Tav had picked up his saucer and been about to take a sip of the tea, but he lowered it back to the table, his expression terrifying. Portia remembered that though she didn’t call him maestro, Tav was one, and spent much of his downtime studying ways to kill a man quickly and efficiently in battle.
His gaze went up to the mantel, to the sword that was hung in a place of honor beneath David’s portrait.
He was on his feet in an instant, rushing for the weapon.
“Tavish!” Portia stood and hurried after him.
“Oh my,” Leslie said, her hand flying to her chest.
David jumped up and ran behind one of the large chairs, putting it between himself and Tavish.
“What are you doing?” Portia tried not to let the panic come through in her voice as Tavish took down the sword and stared at it.
“I made this.” The fury was gone from his face. He looked stunned. “This was one of the first pieces I sold when I opened the armory. It was a special request, made to replicate one from the buyer’s family line.”
He turned it in his hands, ran his finger over the ornately sculpted quillon. It had a unicorn etched into each side, similar to those she had seen in images of the dukedom’s crest.

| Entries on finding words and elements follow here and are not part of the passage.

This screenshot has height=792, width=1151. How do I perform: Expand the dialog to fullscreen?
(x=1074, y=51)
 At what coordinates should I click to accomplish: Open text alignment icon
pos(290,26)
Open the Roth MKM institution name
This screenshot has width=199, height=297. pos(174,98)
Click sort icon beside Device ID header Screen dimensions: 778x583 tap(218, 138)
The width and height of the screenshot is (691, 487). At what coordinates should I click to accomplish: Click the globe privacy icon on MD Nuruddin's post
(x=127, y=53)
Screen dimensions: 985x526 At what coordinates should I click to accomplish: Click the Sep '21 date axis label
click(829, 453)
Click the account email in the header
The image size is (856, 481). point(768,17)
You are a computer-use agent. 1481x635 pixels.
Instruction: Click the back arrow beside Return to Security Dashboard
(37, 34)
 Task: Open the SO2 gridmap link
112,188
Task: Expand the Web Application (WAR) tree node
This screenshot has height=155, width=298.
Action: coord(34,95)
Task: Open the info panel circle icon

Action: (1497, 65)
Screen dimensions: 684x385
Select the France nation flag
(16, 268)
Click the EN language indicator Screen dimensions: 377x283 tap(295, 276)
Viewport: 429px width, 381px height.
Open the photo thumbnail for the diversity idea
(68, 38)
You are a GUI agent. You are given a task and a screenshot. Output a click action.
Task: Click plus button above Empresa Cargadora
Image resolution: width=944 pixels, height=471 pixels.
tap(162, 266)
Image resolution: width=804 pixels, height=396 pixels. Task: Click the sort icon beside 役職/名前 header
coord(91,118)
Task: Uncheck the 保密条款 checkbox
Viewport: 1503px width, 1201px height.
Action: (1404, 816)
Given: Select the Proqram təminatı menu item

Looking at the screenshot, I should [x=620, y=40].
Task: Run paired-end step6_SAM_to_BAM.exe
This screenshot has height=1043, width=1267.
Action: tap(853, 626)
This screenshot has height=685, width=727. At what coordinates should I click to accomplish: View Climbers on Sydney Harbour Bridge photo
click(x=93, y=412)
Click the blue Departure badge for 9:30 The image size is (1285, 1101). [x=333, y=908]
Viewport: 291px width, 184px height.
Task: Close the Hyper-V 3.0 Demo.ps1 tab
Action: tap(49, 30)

“Your father must have . . .” Portia stopped. That truth meant so many things. His father had known about his business. He may have even communicated with Tavish himself. She couldn’t imagine what he was feeling, no matter how adamantly he claimed he didn’t care about his biological father.
He laughed ruefully. “I remember receiving a letter afterward, thanking me for my fine craftsmanship. And I made several more pieces for the buyer over the years. They ordered products regularly to sell in their shop, you know.”
He placed the sword back on its mount. “I guess now I know why some of my orders stopped coming in,” he said quietly.
He turned then, and his brows raised as he took in David, who stood clutching his chair like a shield.
“Did you think I was going to run you through?” Tav asked. His tone was amused. “If I was, that chair wouldn’t have stopped me. Like she said, my swords are sharp, mate.”
David straightened and adjusted his jacket.
“One never knows with someone like you,” he said.
“Someone like me?” Tav squared his shoulders. “And what exactly am I like? I met you less than fifteen minutes ago, though I guess that was enough time to get your number. But you’d best not think you have mine.”
“More tea?” Leslie stood, thrusting the teapot around as if a sip of piping hot Darjeeling was the key to world peace.